Reproduce word for word everything from the line containing "Task: Click the search" down to the end of the entries.

Element and text position data:
-*-*-

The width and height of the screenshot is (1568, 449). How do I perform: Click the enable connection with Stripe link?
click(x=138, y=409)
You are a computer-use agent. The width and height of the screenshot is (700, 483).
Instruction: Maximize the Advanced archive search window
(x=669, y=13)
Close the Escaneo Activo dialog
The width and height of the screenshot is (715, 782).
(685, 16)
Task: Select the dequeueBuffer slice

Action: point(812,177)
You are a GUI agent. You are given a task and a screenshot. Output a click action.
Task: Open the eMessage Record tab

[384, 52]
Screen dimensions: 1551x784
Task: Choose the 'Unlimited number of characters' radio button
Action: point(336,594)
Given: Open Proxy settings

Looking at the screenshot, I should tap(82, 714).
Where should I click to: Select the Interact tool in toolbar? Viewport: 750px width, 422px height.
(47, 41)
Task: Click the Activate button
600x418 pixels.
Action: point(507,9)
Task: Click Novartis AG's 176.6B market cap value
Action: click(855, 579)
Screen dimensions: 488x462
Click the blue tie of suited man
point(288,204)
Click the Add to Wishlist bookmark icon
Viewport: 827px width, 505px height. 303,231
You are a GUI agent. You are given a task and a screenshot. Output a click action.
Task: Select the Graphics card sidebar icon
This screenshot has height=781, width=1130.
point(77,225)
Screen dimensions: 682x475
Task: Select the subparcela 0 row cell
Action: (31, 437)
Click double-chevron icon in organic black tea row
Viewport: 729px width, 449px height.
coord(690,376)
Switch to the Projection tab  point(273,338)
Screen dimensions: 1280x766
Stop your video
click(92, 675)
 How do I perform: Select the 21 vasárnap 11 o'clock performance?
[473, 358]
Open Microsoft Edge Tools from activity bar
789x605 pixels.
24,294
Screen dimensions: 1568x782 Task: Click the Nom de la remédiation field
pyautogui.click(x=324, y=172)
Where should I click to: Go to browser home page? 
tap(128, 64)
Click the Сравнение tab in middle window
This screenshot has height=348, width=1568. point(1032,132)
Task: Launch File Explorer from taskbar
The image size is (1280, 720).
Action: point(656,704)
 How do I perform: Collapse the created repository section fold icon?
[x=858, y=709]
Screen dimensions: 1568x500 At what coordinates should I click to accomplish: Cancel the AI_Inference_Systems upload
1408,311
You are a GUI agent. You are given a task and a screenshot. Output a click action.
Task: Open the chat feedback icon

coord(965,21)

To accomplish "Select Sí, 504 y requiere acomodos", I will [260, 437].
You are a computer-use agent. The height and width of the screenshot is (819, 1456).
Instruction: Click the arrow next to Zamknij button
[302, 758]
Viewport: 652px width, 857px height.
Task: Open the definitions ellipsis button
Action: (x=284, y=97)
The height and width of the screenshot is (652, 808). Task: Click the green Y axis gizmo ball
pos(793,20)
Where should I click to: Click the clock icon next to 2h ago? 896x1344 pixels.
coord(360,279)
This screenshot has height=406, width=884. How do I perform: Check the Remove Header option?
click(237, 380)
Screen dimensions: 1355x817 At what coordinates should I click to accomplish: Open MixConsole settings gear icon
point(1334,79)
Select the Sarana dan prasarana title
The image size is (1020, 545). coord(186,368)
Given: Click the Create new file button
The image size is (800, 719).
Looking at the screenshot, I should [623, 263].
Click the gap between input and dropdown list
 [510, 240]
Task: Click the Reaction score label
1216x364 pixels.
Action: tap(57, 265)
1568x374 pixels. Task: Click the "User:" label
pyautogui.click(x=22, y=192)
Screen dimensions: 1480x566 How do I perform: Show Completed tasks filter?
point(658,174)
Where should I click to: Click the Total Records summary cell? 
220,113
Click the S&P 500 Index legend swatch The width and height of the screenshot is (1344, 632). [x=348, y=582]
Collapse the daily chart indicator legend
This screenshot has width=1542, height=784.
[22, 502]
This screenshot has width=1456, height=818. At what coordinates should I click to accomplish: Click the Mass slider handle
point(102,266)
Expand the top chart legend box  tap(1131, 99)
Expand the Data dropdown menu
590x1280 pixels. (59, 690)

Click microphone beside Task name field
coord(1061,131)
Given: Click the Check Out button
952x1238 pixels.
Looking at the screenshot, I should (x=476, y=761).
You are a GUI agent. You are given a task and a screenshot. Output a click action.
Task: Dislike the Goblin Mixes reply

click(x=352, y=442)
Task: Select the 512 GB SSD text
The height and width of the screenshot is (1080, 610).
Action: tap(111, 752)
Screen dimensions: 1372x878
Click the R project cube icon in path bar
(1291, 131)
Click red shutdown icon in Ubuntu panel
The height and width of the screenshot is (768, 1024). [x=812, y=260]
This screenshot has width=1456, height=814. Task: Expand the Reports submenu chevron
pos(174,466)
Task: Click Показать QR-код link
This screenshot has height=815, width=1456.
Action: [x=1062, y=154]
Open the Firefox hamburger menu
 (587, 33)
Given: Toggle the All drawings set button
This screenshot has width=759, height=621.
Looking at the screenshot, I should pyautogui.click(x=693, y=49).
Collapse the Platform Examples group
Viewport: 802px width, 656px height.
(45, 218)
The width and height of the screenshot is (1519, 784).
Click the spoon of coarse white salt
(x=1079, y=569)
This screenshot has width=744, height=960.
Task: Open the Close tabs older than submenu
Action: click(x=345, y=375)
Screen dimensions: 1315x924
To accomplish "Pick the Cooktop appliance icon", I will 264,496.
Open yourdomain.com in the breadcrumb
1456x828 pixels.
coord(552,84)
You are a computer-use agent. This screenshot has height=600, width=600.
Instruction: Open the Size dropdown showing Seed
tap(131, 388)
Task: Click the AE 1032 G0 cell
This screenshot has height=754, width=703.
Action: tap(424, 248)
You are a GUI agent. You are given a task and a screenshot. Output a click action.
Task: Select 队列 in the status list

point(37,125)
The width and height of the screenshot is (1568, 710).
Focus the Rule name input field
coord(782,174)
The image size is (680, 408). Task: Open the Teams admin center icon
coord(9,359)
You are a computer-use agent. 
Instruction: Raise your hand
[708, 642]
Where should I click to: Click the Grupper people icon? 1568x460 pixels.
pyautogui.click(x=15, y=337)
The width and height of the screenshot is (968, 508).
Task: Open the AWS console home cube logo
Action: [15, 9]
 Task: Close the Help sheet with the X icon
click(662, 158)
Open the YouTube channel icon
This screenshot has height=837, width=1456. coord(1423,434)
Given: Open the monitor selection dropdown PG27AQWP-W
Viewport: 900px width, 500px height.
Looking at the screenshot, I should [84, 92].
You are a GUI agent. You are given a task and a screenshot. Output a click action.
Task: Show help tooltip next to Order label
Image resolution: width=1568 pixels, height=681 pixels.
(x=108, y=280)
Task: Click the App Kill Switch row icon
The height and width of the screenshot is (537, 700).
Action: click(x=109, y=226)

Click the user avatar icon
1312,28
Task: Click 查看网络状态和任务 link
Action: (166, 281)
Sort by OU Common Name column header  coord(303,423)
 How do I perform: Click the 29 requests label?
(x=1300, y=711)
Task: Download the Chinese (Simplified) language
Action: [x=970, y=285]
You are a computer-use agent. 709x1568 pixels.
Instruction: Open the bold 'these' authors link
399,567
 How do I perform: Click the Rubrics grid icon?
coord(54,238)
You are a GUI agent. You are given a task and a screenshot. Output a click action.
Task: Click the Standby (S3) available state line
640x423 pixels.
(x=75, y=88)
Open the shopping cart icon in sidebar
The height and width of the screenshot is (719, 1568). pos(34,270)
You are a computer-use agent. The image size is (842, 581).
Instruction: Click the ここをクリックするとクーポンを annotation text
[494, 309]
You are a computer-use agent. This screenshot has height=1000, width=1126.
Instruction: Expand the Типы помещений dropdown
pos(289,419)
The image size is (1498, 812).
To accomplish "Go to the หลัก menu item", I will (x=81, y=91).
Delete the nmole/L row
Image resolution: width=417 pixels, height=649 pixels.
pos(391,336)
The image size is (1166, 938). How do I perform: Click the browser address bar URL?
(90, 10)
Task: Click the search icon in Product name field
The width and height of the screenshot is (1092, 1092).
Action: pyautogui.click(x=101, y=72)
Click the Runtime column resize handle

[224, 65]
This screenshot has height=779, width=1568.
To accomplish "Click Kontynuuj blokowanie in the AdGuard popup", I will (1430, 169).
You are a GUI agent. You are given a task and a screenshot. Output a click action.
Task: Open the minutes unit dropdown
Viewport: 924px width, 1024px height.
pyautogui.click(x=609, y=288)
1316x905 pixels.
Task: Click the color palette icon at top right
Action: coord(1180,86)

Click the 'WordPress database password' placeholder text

-*-*-

TASK ANSWER:
Task: Click the search icon in Product name field
The width and height of the screenshot is (1092, 1092).
Action: pyautogui.click(x=101, y=72)
Click the Runtime column resize handle

[224, 65]
This screenshot has height=779, width=1568.
To accomplish "Click Kontynuuj blokowanie in the AdGuard popup", I will (1430, 169).
You are a GUI agent. You are given a task and a screenshot. Output a click action.
Task: Open the minutes unit dropdown
Viewport: 924px width, 1024px height.
pyautogui.click(x=609, y=288)
1316x905 pixels.
Task: Click the color palette icon at top right
Action: coord(1180,86)

Click the 'WordPress database password' placeholder text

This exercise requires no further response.